2. Includes 151,203 shares reported on the reporting person's Form 4 filed May 3, 2023, as being held indirectly by the reporting person through the Donna Jean Reyes Trust, dated August 2, 2021. The shares were subsequently distributed to the Jose N. Reyes Jr. Trust dated August 2, 2021, and the reporting person now holds the shares through such trust.
3. Form 4 filed May 4, 2023, reported 32,679 restricted stock units vested. The Plan Administrator rounded up calculations by 1 share to 32,680 on the first vesting. This resulted in one more share being exercised and owned by the reporting person.
4. The sales reported on this Form 4 represent shares sold by the reporting person to cover tax withholding obligations in connection with the vesting and settlement of restricted stock units. The sales were to satisfy tax withholding obligations to be funded by a "sell to cover" transaction.

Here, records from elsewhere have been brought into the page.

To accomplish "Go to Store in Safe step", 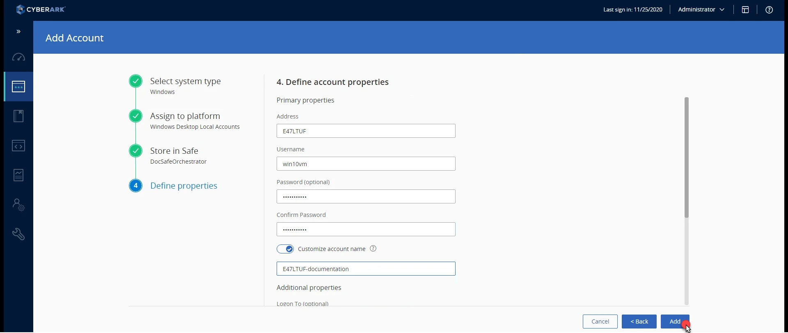I will [x=174, y=151].
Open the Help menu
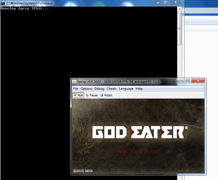This screenshot has height=180, width=218. pyautogui.click(x=139, y=89)
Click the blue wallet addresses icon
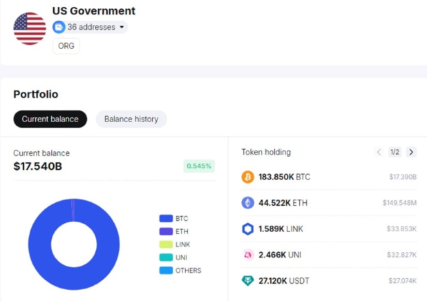 click(59, 27)
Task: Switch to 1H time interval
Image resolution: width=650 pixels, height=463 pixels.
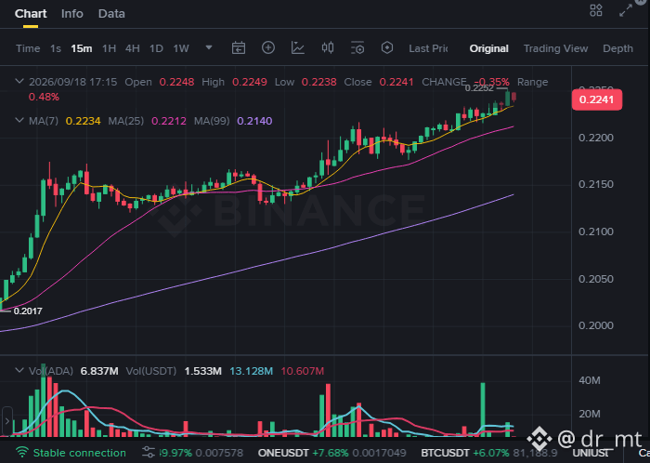Action: 109,48
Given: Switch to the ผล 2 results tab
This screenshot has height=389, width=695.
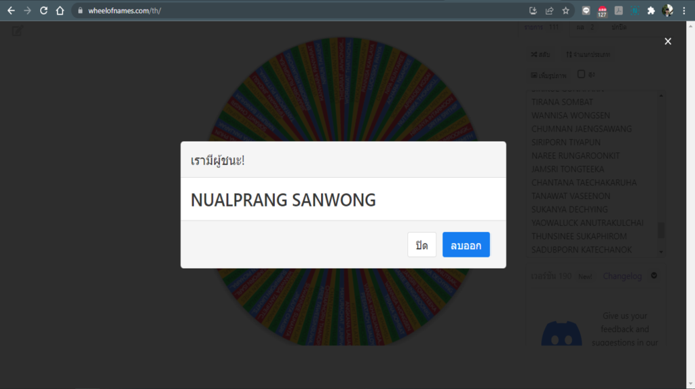Looking at the screenshot, I should pos(585,27).
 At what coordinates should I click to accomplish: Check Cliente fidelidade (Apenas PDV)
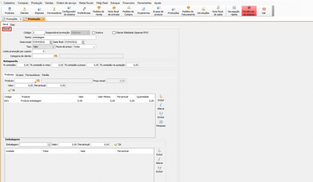pyautogui.click(x=114, y=33)
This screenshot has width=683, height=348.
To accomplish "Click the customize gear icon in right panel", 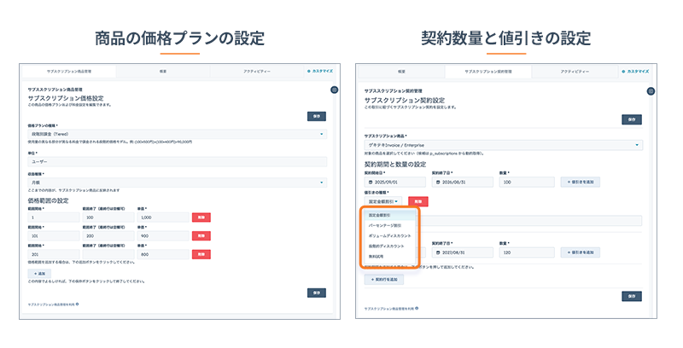I will pyautogui.click(x=624, y=72).
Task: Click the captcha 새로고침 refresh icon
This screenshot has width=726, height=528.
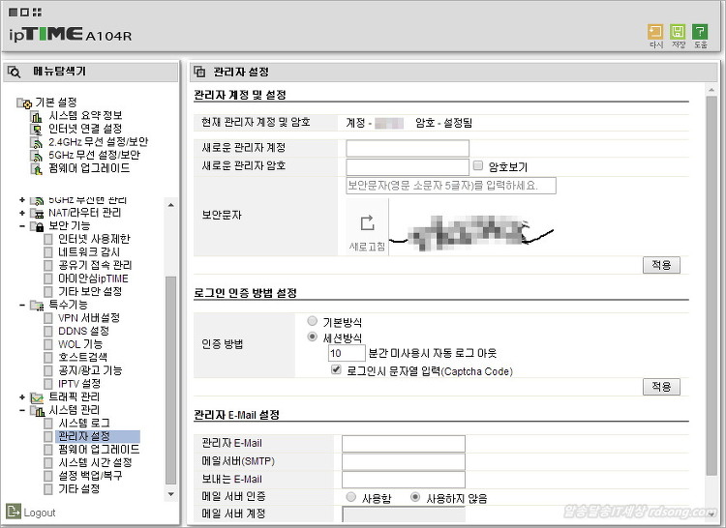Action: pos(367,223)
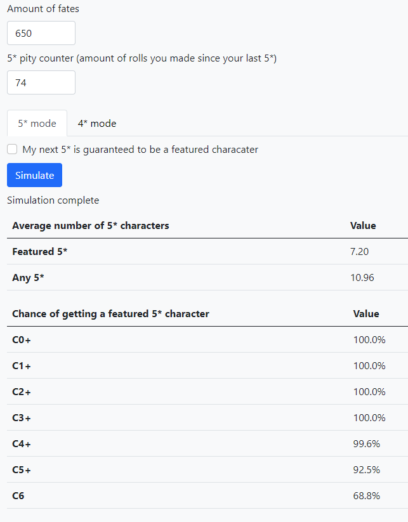408x522 pixels.
Task: Click the C2+ row label
Action: pyautogui.click(x=22, y=391)
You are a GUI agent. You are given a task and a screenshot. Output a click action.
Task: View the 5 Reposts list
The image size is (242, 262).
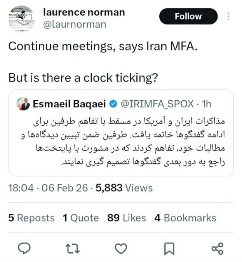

5. On February 28, 2023, the reporting person was granted 79,922 restricted stock units, vesting in three annual installments beginning on the anniversary of the grant date.
6. Form 4 filed on March 3, 2023, inaccurately reported the number of restricted stock units granted as 81,428. The correct amount acquired was 79,922. The number of remaining derivative securities owned accurately reflects the balance of this grant.
7. On July 8, 2022, the reporting person was granted 98,039 restricted stock units to vest annually in three installments beginning on May 12, 2023.
Patrick C. Cannon, attorney-in-fact for Jose N. Reyes, Jr. 03/01/2024
** Signature of Reporting Person Date
Reminder: Report on a separate line for each class of securities beneficially owned directly or indirectly.
* If the form is filed by more than one reporting person, see Instruction 4 (b)(v).
** Intentional misstatements or omissions of facts constitute Federal Criminal Violations See 18 U.S.C. 1001 and 15 U.S.C. 78ff(a).
Note: File three copies of this Form, one of which must be manually signed. If space is insufficient, see Instruction 6 for procedure.
Persons who respond to the collection of information contained in this form are not required to respond unless the form displays a currently valid OMB Number.